Morreu Michael Cimino, o realizador do lendário filme "O Caçador", o grande triunfador dos Óscares de 1978. Tinha 77 anos.
A informação foi dada este sábado por Thierry Fremaux , diretor do Festival de Cannes, através do Twitter, onde deu conta que "morreu em paz, acompanhado pelos amigos e pelas duas mulheres que o amaram. Nós também o amámos".
Distinguido com cinco Óscares (Filme, Realização, Ator Secundário, Montagem e Som), "O Caçador", uma reflexão sobre o trágico impacto da guerra do Vietname em quem nela participou, mas também a ferida que deixou nas suas famílias, é um dos mais controversos e aclamados títulos do cinema norte-americano, causando grande impacto noutros filmes e na cultura popular, principalmente a cena da roleta russa.
No elenco estavam Robert De Niro, Christopher Walken (o vencedor do Óscar) e Meryl Streep, que iniciava aqui verdadeiramente a sua carreira imparável.
Para Michael Cimino, este era apenas o segundo filme enquanto realizador, depois de começar como argumentista com "O Cosmonauta Perdido" em 1971 e "Harry - O Detective em Acção", a sequela de "Dirty Harry", dois anos mais tarde.
Foi Clint Eastwood que, impressionado, lhe deu a oportunidade de se estrear atrás das câmaras com "A Última Golpada" em 1974, que valeu a Jeff Bridges uma nomeação para os Óscares.
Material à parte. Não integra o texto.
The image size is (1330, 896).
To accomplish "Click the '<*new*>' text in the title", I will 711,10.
Após este percurso meteórico, o sucesso de "O Caçador", quando tinha 39 anos, deu-lhe carta branca para avançar com o que quisesse em Hollywood.
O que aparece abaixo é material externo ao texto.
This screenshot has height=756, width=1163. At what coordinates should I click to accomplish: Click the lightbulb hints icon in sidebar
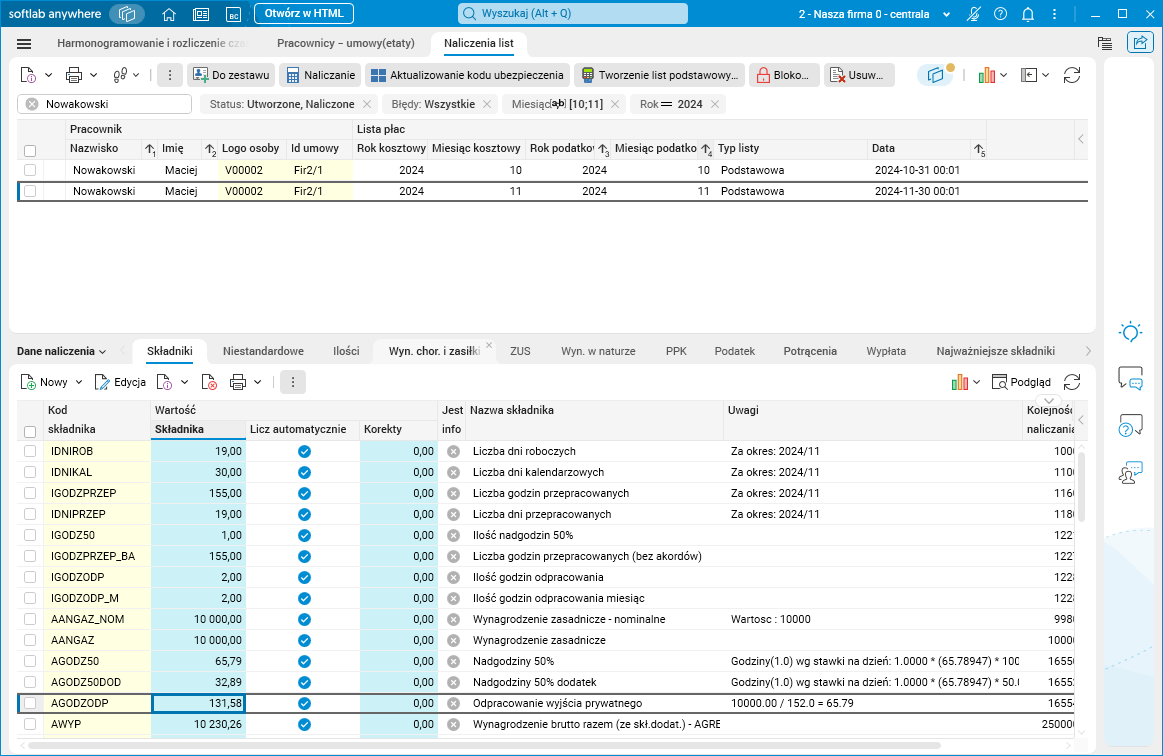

O seu projeto seria sobre a história pouco conhecida, e menos gloriosa, da conquista do Oeste americano: "As Portas do Céu", com Kris Kristofferson, Christopher Walken, Isabelle Huppert, Jeff Bridges e muitos outros, que teve 11 meses de rodagem com os custos a escalarem por causa do perfeccionismo de Cimino.
Na mitologia de Hollywood, foi este filme que conduziu à falência da United Artists, ainda que na verdade o estúdio tenha sido vendido pela Transamerica Corporation não tanto pelo prejuízo financeiro (custou 44 milhões de dólares, que hoje seriam 126, e rendeu menos de 3,5), mas pela enorme publicidade negativa.
No entanto, o fracasso ajudou a apressar o fim de um período extravagante em que os realizadores tiveram grande poder dentro da indústria, quando uma nova geração de realizadores (William Friedkin, Francis Ford Coppola, Martin Scorsese, George Lucas, Steven Spielberg, Peter Bogdanovich), que surgiu após os sucessos de "Bonnie e Clyde", "A Primeira Noite" (1967) e "Easy Rider" (1969), trabalhou com orçamentos generosos e pouca interferência dos estúdios, uma "política de autor" que contribuiu para o período criativo mais rico do cinema americano.
"As Portas do Céu", arrasado pela crítica na época e mutilado para duas horas e meia, tem vindo a ser reavaliado de forma muito mais favorável e após ser restaurado para 216 minutos. Thierry Fremaux afirmou mesmo que devia não visto "não apenas como um filme a merecer melhor reputação, mas como uma das obras-primas do cinema mundial".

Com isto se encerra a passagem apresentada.